# AI will make your business busier before it makes it smarter
Hook: AI doesn’t retire people — it moves the furniture and asks someone to tidy the house in a new way.
I agree with the thesis in ‘After automation’: AI often creates more work for humans, not less. Crucially, that’s not a bug in AI — it’s a reflection of messy businesses attempting to bolt intelligence onto bad wiring. If you treat AI like a magic switch you expect it to do both the cleaning and the cleaning up. It won’t. If you treat AI as a diagnostic tool, it will show you where the weak joints are — and that’s valuable.
## A real example: the Melbourne accounting firm
Last year I watched this play out in a Melbourne accounting practice. Partners bought an automated invoice reader expecting bookkeeping to evaporate. Instead, the software did the easy part and highlighted the edge cases: mismatched SKUs, inconsistent vendor names, missing attachments and invoices that didn’t follow client templates.
Partners were suddenly swamped checking mismatches and answering client questions. After three painful months they stopped trying to fix everything at once. Their approach changed:
– they cleaned vendor lists and fixed naming conventions;
– they standardised invoice templates and communicated standards to major suppliers;
– they trained a junior to triage exceptions and apply simple fixes.

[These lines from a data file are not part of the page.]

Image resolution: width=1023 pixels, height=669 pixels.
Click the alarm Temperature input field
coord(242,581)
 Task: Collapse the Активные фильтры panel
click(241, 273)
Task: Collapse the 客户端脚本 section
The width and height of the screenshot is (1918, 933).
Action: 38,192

The outcome wasn’t fewer human roles — it was smarter division of labour. The junior’s day became roughly 70% exception handling and 30% reconciliation. Clients got faster turnaround; partners stopped firefighting and returned to higher‑value work.

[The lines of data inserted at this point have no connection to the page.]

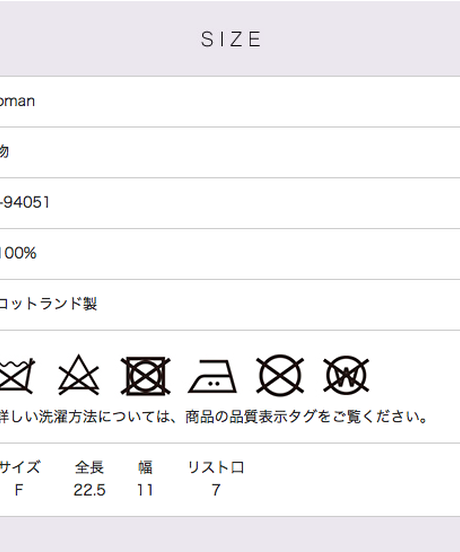Click the do-not-wash laundry symbol
This screenshot has width=460, height=552.
pos(17,375)
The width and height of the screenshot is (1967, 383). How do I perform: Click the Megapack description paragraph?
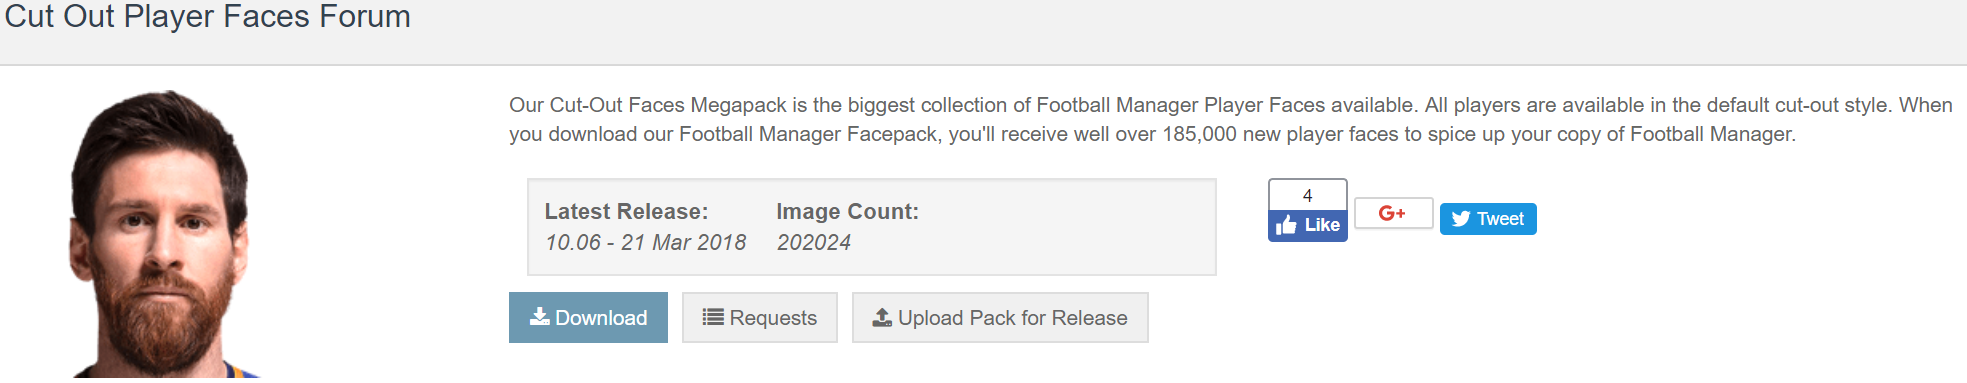(1231, 119)
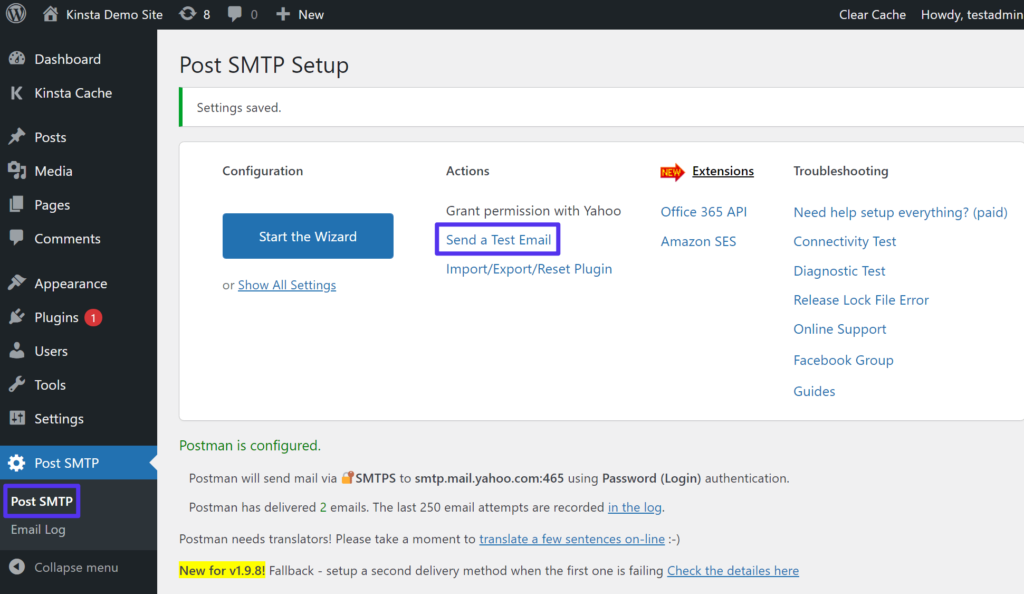Click the comments bubble icon in the toolbar
The width and height of the screenshot is (1024, 594).
pos(235,14)
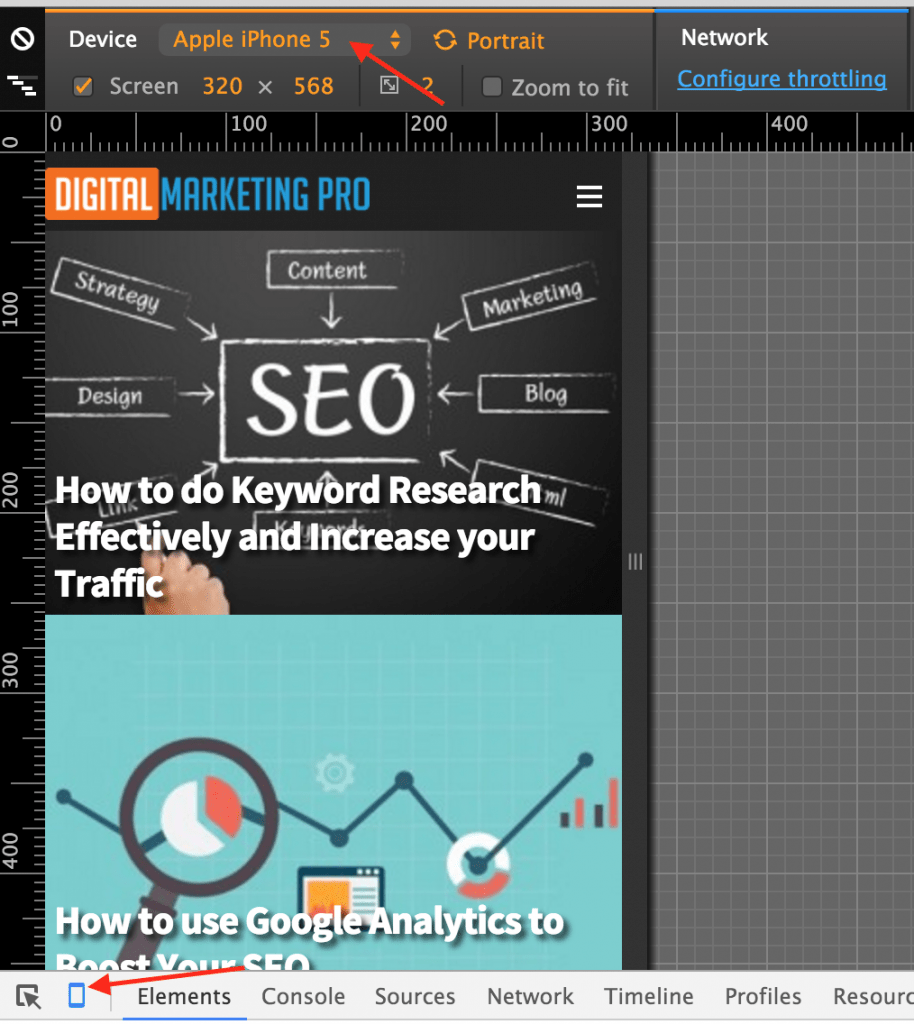Click the inspect element cursor icon
The image size is (914, 1024).
point(29,996)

## Why AI increases work, at least at first
AI and automation often expose sloppy data, unclear handoffs and incomplete processes. That exposure creates work in three ways:
1. Supervision and oversight: automated outputs need validation until trust is established.
2. Exception handling: AI handles the routine but surfaces edge cases humans must resolve.

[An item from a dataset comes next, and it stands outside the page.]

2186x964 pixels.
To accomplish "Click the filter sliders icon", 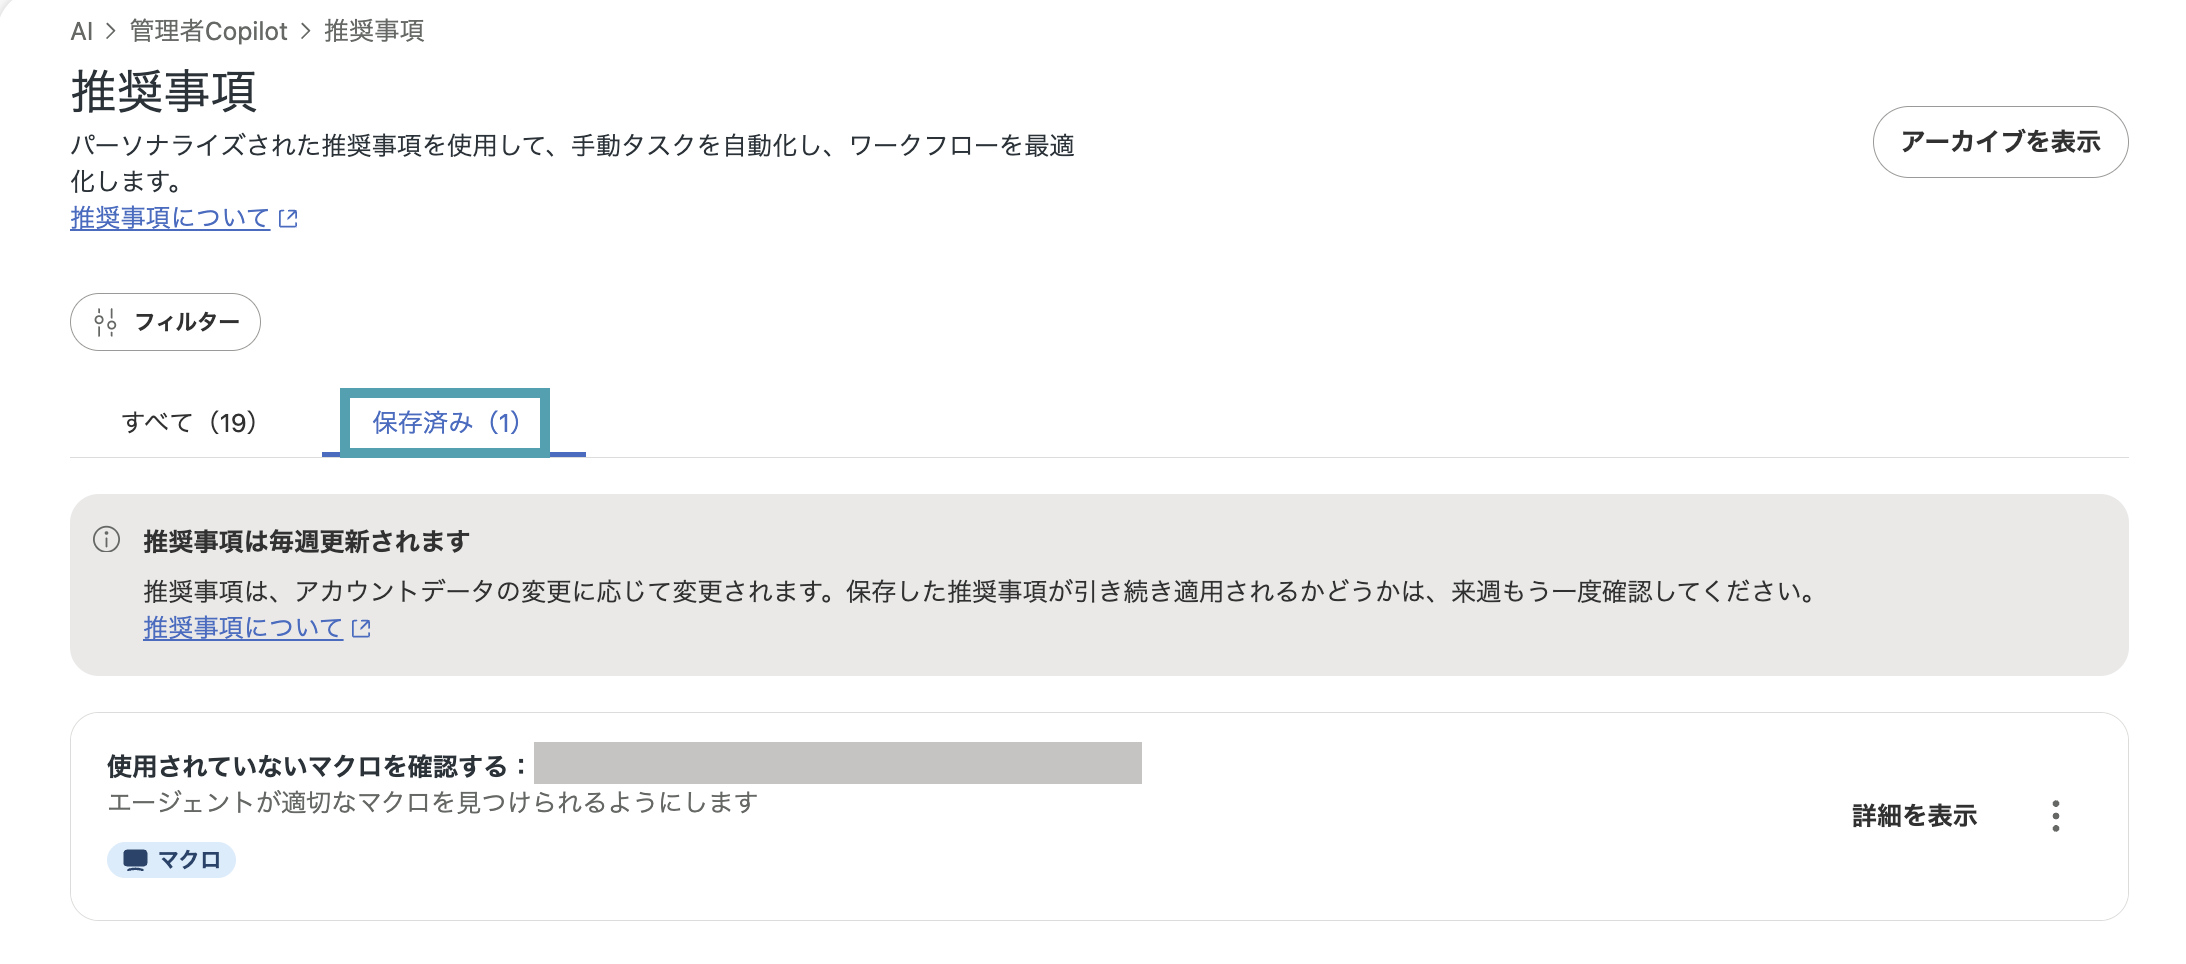I will pos(105,322).
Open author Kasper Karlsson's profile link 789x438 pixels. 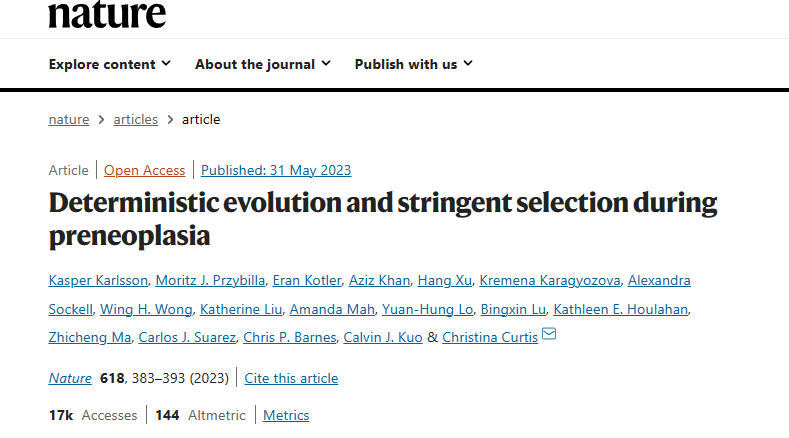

3. New roles and processes: you need owners for data, templates, and exception workflows.
Those aren’t fatal problems. They’re signals. AI is telling you where the weak joints are so you can fix them once and for all.
## A pragmatic three‑step approach for small and medium businesses
If you’re running an SME and thinking about AI, follow three steps I use with clients:
1) Fix the fundamentals first
– Clean your data (vendor names, SKUs, address formats).
– Map and document the exact process you want to replace or augment.
– Clarify role ownership and escalation paths.
2) Automate one task, measure, iterate
– Start small. Pick a repeatable task with a clear success metric.
– Measure both time saved and the oversight/exception work created.
– Iterate: tune the model, tweak templates, update the handbook.
3) Use AI where it helps most
– AI agents are great for first drafts, triage and routine replies.
– Keep humans for judgement calls, edge cases and client relationships.
– Plan training and role redesign so freed capacity is redeployed productively.
## Budget for the extra work (and the payoff)
Saying “AI creates more work” sounds like doom‑saying. It isn’t — if you budget for it. There are genuine wins. A tradie I worked with cut hours of admin using a chatbot to triage enquiries and capture job details. But he had to redesign intake, train his team and commit to follow‑up processes. The automation didn’t magically do those things for him.
Accept that early months may be busier. Treat the extra workload as an investment: you’ll tidy up messy data and processes that were slowing you down long before the bots arrived. Once the fundamentals are clean, automation scales and the human work shifts to higher‑value tasks.
## Bottom line
AI will make your business busier before it makes it smarter. That’s annoying, but useful: it tells you where the weak joints are. Roll up your sleeves, fix the basics, automate carefully and keep humans where judgement matters. Do that and automation stops being busywork and starts being real value.